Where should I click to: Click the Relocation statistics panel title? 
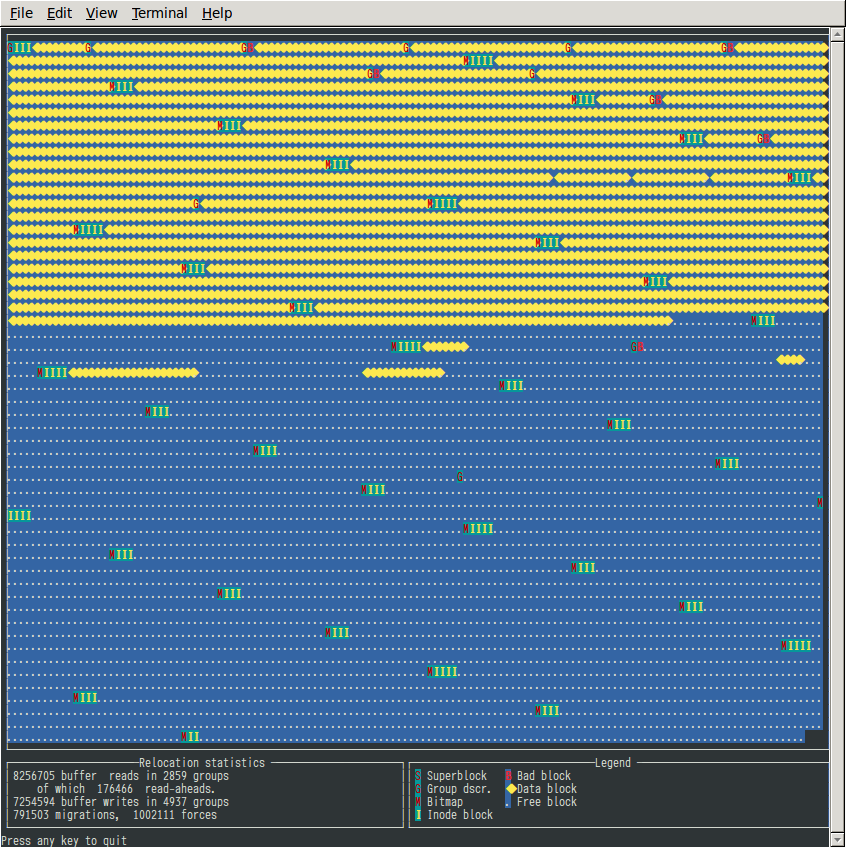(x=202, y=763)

...

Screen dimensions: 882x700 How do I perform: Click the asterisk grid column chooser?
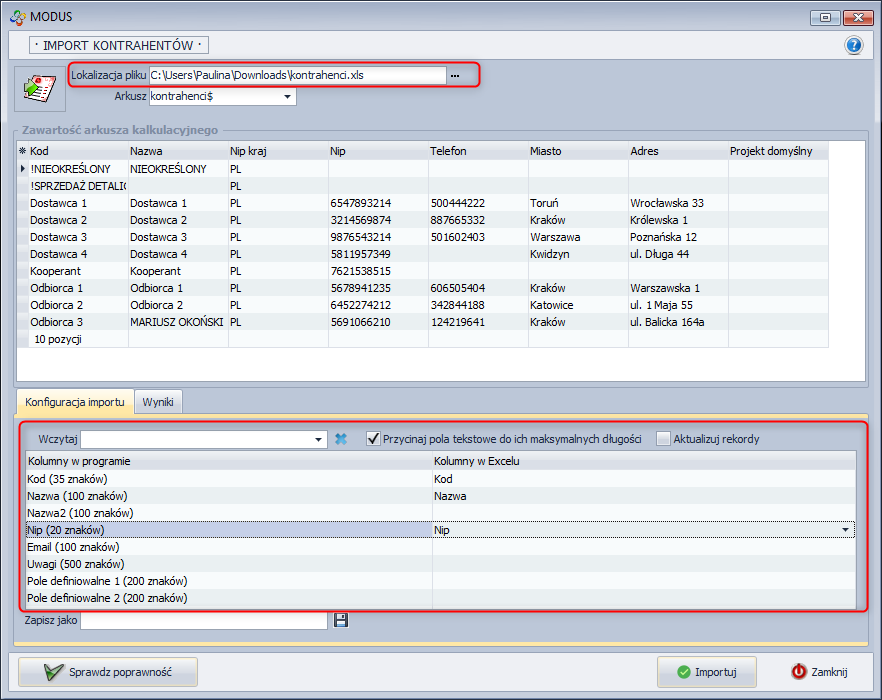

...

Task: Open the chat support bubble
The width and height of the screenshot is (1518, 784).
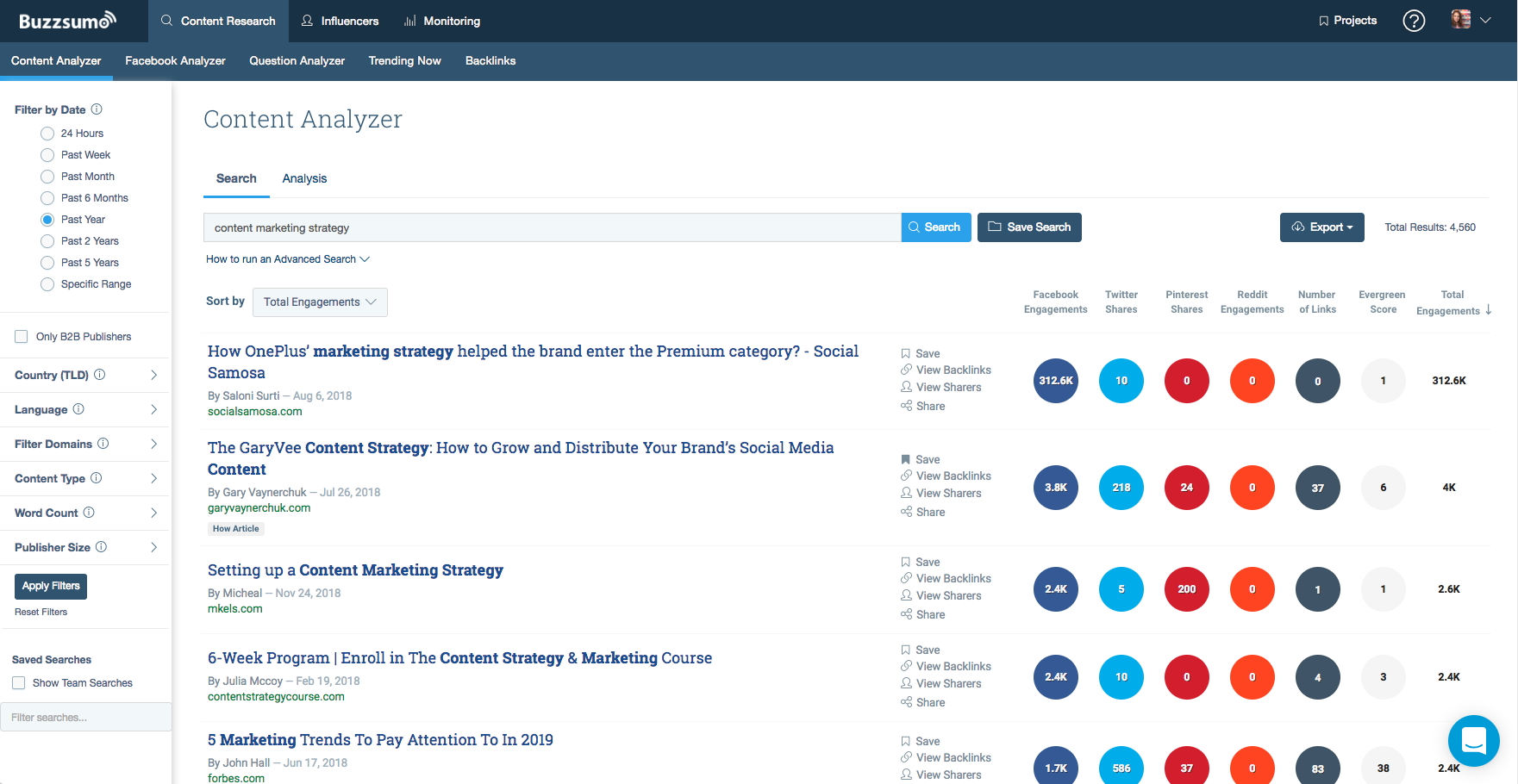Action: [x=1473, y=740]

# WHAT THE EXERCISE ASKS
Can you pull out, verbatim, the rows from the line with "Where should I" to the line with "(x=202, y=763)", leaving the picture out of your answer?

# RESPONSE TO THE EXERCISE
Where should I click to: Click the Relocation statistics panel title? 
(x=202, y=763)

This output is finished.